• _Task goal_
Write out every line of the items below word for word, omitting the pictures.

[Records taken from a pointing dataset]
BEGIN

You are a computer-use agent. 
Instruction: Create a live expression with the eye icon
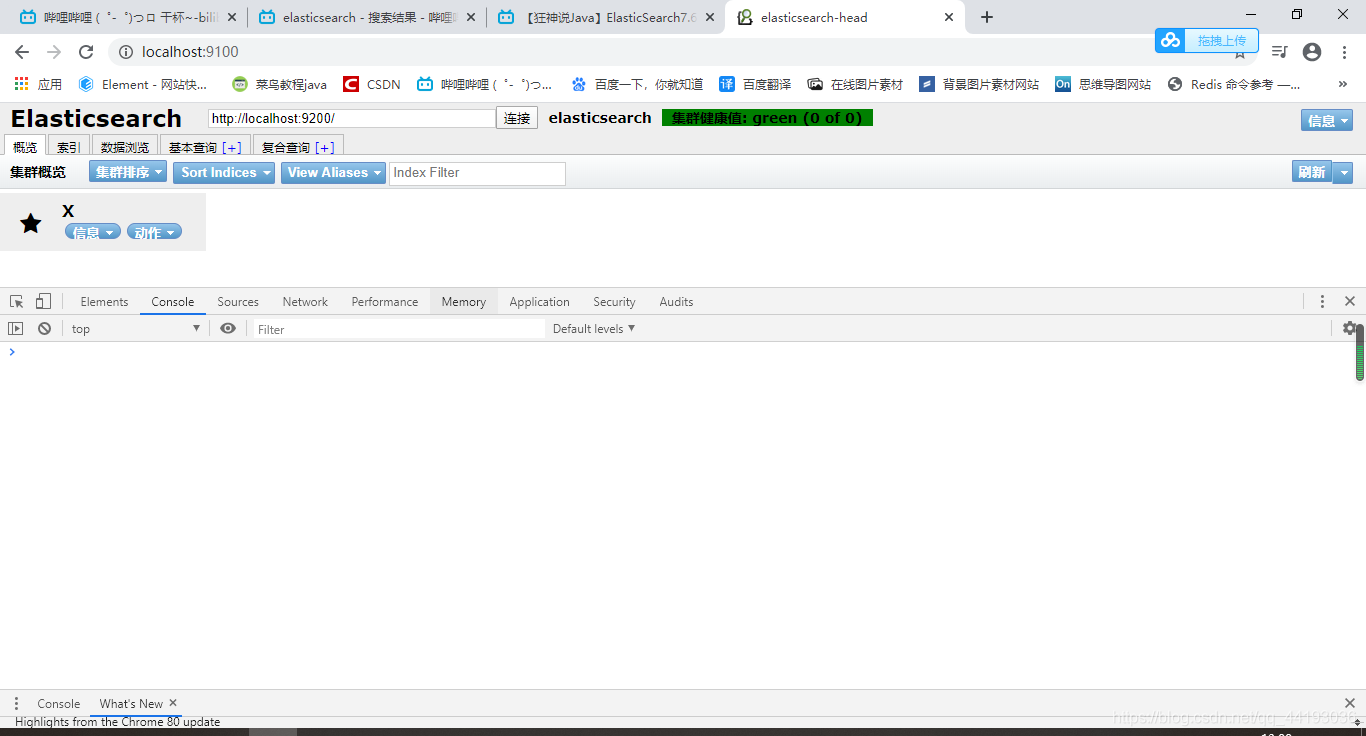228,328
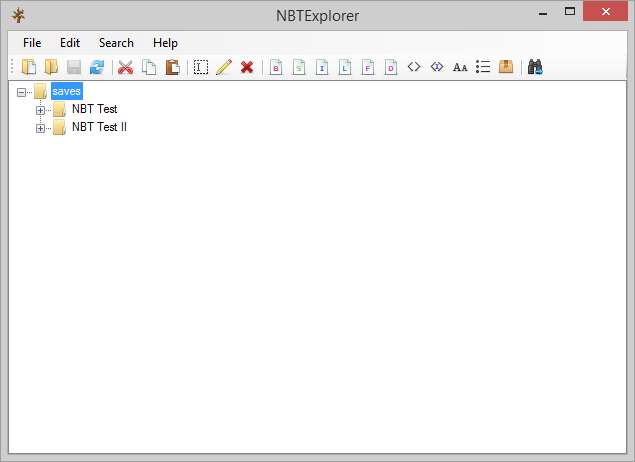Collapse the saves root node
The image size is (635, 462).
(x=22, y=92)
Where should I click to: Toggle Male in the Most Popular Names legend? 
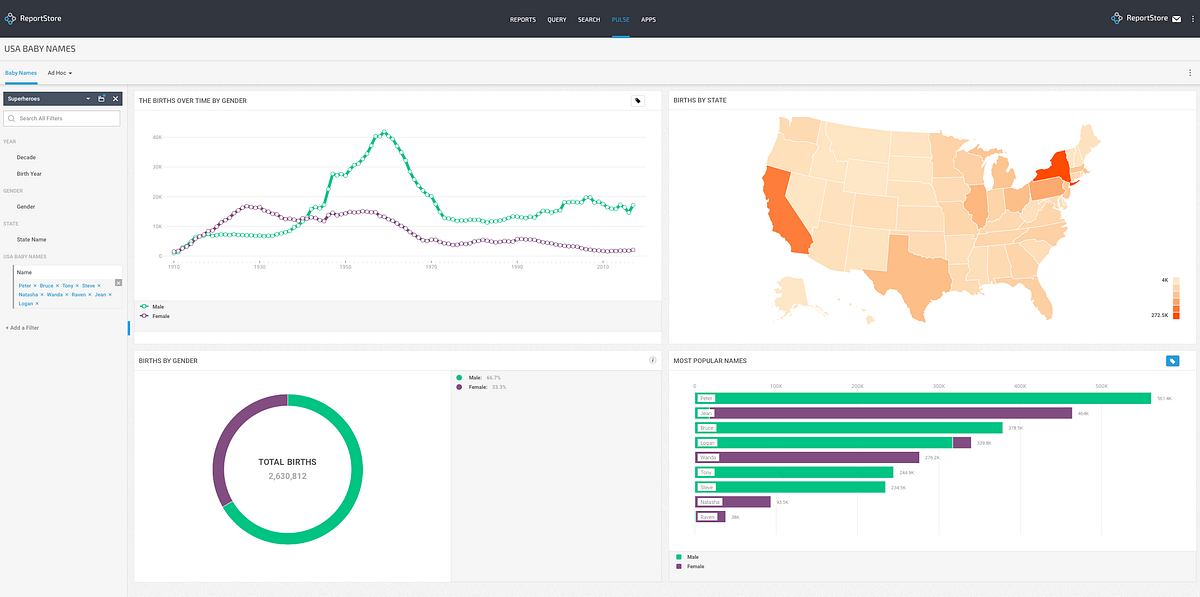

END

• _Task solution_
You are a computer-use agent. 
Instruction: Create a live expression with the eye icon
228,328
Collapse the saves root node
The image size is (635, 462).
(x=22, y=92)
Where should I click to: Toggle Male in the Most Popular Names legend? 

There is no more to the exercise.